March 18, 2015

Finest Hour 160, Autumn 2013

Page 41

By Peter Pooley


Nineteen sixty-four was Churchill’s last year as a Member of Parliament. He attended infrequently, but he usually was there when his son-in-law, Christopher Soames, was scheduled to speak. I was then a junior member of Soames’s private office in the Ministry of Agriculture. One of my charges was to prepare Parliamentary work. I prepared the dossier for Parliamentary Questions, and after rehearsing my minister would sit in the official box while the drama of Question Time unfolded. On these occasions the grand old man would toddle in, supported physically by a couple of younger Members, and take his privileged seat on the front bench below the gangway. Formally there are no reserved seats, but traditionally this seat is the preserve of former Prime Ministers, and no one else would dare to sit there.

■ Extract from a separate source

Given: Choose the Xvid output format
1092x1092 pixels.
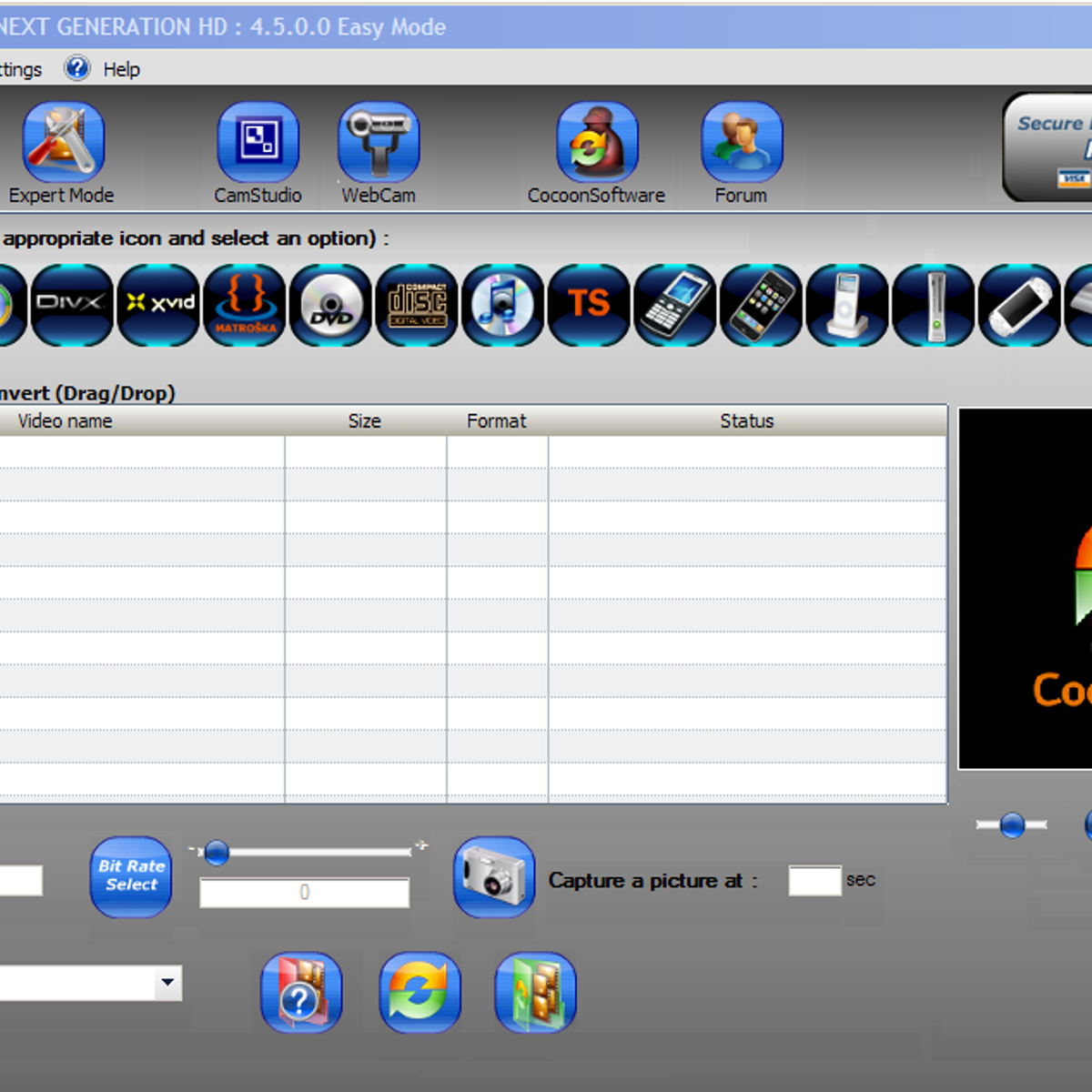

For a giant of history, I remember being surprised at how small he was. Of course he had shrunk with age, but at the time I judged him to be below average height, perhaps five feet six. He was still a colossus as a statesman and I noticed how, as he stood at the bar of the House and made his bow, the buzz of conversation was stilled, and all eyes were turned on Sir Winston. The experience was dazzling and memorable for a 27-year-old civil servant.

Later I met him, although I can’t be sure that he met me….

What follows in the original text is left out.